━━━━━ EXCERPTED TEXT ━━━━━
Not since the days of the now-illegal Kach party, and Baruch Goldstein killing 29 Muslims at prayer in Hebron in 1994, has Rabbi Michael Melchior heard such anti-Arab sentiment.
 
But that sentiment is swelling, and the controversial former cabinet minister Avigdor Lieberman and his Yisrael Beitenu party are riding the wave. They have emerged as the biggest political winners from the recent war on Gaza. Their unequivocal anti-Arab policies have never been more popular.
 
It was Mr. Lieberman who led the recent campaign to have Israel's two Arab political parties banned from next month's Knesset election. He argued that their public criticism of Israel's assault on Hamas in Gaza constituted a disloyalty to the country as a Jewish and Zionist state.
 
Mr. Lieberman has long argued that all Arab Israelis should be made to swear an oath of loyalty to the country and, if they don't, they should lose their citizenship.
━━━━━ DATA ━━━━━
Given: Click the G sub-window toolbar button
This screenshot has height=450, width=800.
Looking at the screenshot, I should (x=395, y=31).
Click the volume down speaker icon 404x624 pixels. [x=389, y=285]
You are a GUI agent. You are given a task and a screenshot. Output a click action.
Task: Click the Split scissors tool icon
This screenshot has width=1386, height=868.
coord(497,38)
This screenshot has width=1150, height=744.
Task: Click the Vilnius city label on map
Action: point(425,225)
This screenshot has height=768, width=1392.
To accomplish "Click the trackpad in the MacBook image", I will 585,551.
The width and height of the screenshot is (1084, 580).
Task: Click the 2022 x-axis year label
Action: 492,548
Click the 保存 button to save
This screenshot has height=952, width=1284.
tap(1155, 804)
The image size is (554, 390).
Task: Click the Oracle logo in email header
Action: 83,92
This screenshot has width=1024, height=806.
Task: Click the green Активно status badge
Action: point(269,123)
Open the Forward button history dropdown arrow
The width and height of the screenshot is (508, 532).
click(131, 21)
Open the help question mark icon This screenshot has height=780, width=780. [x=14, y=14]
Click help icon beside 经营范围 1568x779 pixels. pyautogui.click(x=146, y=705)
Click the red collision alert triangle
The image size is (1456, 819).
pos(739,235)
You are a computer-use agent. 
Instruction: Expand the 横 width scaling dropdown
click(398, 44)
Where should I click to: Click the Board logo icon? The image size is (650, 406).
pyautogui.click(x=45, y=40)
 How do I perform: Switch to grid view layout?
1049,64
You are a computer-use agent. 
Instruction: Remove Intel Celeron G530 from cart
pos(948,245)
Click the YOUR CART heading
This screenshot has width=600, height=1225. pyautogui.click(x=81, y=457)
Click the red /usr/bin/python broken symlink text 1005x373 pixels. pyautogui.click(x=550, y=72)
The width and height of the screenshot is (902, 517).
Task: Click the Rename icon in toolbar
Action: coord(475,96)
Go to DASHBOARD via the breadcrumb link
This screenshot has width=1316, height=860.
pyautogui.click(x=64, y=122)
━━━━━
**WHAT TO WORK ON**
1. Return the entries word for word, starting with the line that contains "Click help icon" and going on through the final line of the entries.
2. Extend the text on Avigdor Lieberman and rising anti-Arab sentiment in Israel, picking up right after its last sentence.

**RESPONSES TO THE TASKS**
1.
Click help icon beside 经营范围 1568x779 pixels. pyautogui.click(x=146, y=705)
Click the red collision alert triangle
The image size is (1456, 819).
pos(739,235)
You are a computer-use agent. 
Instruction: Expand the 横 width scaling dropdown
click(398, 44)
Where should I click to: Click the Board logo icon? The image size is (650, 406).
pyautogui.click(x=45, y=40)
 How do I perform: Switch to grid view layout?
1049,64
You are a computer-use agent. 
Instruction: Remove Intel Celeron G530 from cart
pos(948,245)
Click the YOUR CART heading
This screenshot has width=600, height=1225. pyautogui.click(x=81, y=457)
Click the red /usr/bin/python broken symlink text 1005x373 pixels. pyautogui.click(x=550, y=72)
The width and height of the screenshot is (902, 517).
Task: Click the Rename icon in toolbar
Action: coord(475,96)
Go to DASHBOARD via the breadcrumb link
This screenshot has width=1316, height=860.
pyautogui.click(x=64, y=122)

2.
The country's highest court ruled in favour of the Arab parties, but not before the Knesset's central elections committee voted in favour of the ban. Even representatives of the mainstream Likud, Kadima and Labour parties cast ballots supporting the ban.
 
"The court has effectively given the Arab parties a licence to kill the state of Israel as a Jewish and democratic state," Mr. Lieberman said, adding that his party would not give up the fight.
 
Besides loyalty oaths, his party wants to exchange Arab communities in Israel for Israeli settlements in the West Bank; it says that giving up any land in exchange for peace with Arab neighbours is "fundamentally flawed" and should not be pursued; and it argues that Jordan should be where Palestinians seek to create a state.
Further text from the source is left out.